• **Instructions for the task**
Report the count of lines with "computer" in the data below, and no other words.

• **The input**
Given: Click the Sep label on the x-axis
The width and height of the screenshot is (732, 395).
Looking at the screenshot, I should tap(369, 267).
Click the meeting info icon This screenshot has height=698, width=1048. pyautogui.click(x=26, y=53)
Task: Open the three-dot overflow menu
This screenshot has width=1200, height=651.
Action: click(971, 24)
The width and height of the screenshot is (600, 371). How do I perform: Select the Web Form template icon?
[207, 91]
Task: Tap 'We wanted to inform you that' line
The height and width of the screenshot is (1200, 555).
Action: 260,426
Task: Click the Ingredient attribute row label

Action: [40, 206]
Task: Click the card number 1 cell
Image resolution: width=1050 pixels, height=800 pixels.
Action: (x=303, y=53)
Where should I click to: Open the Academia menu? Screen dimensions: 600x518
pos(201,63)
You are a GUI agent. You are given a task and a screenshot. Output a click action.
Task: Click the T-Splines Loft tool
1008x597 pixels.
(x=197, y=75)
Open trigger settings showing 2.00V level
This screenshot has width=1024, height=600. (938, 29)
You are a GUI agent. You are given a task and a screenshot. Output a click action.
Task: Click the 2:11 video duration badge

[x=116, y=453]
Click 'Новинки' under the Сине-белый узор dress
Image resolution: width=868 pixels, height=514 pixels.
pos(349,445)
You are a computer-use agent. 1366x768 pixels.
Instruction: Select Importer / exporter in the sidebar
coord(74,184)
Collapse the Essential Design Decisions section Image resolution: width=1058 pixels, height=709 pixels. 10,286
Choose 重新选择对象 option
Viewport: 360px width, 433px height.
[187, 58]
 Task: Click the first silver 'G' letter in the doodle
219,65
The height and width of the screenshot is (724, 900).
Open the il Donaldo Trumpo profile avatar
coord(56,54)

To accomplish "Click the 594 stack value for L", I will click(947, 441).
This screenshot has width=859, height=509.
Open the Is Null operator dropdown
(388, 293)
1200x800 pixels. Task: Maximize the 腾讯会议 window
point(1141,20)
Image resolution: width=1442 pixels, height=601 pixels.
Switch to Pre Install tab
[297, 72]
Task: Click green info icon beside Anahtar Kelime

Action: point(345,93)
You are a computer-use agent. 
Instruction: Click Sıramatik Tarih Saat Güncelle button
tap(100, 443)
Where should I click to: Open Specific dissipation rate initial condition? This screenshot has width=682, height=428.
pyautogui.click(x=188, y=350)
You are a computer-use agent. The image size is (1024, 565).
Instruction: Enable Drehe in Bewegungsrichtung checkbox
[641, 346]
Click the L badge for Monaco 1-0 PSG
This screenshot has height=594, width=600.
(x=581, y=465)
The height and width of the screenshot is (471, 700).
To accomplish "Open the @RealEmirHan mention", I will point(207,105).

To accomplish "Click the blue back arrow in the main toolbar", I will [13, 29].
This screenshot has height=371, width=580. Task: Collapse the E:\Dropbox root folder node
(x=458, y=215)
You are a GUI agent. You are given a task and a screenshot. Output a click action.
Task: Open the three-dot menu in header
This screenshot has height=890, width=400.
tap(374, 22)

• **Written solution**
3